I think that you are right about the fact that multi function printers do come cheap.
However the point here is:
-you can use whatever scanner you have. Say you have an A3 scanner with no network support, you can use it.
-Making such a device is in fact quite simple. Reading a button from GPIO is super easy, the rest is just coding.
-you can expand the possibilities. granted that we have a few GPIO pins, we could add a few more buttons for more options : scan to drive, scan to printer, but we could think of more “exotic” uses , such as scan to OCR to web, or even simple things like scan to mail1 for button1, scan to mail2 for button2, scan black and white then scan grayscale then scan full color…
What about scan then process with OpenCV to detect something, crop the interesting part, and save it, or simply scan a picture, extract faces, save separate pictures of each face…

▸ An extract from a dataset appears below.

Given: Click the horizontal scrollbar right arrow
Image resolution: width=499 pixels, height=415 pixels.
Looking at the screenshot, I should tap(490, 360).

There are tons of uses of the GPIO on the RPI :)
Commercial devices often comes with handy functions, but little to no configuration possible…

ladidaaa avatar

@Brian:
Have you ever tried “scan-to-email” on such a cheap all-in-one device?
Only very few of the 150$ and up can truly scan-to-email without a pc!
The cheap ones just open a program-window although they have a wifi or ethernet connection!
The only ones i could find that support true stand-alone Scan-To-Email are the HP 8600a+ and HP Photosmart 5520 e-All-in-One.

So this project is truly great i was looking out for something like that!
I suppose i will try to use it in combination with ScanbuttonD which John S. posted.
This way i have more buttons for different emails or SW/Color Setting, and i could hide the RPI and just have the scanner lying around.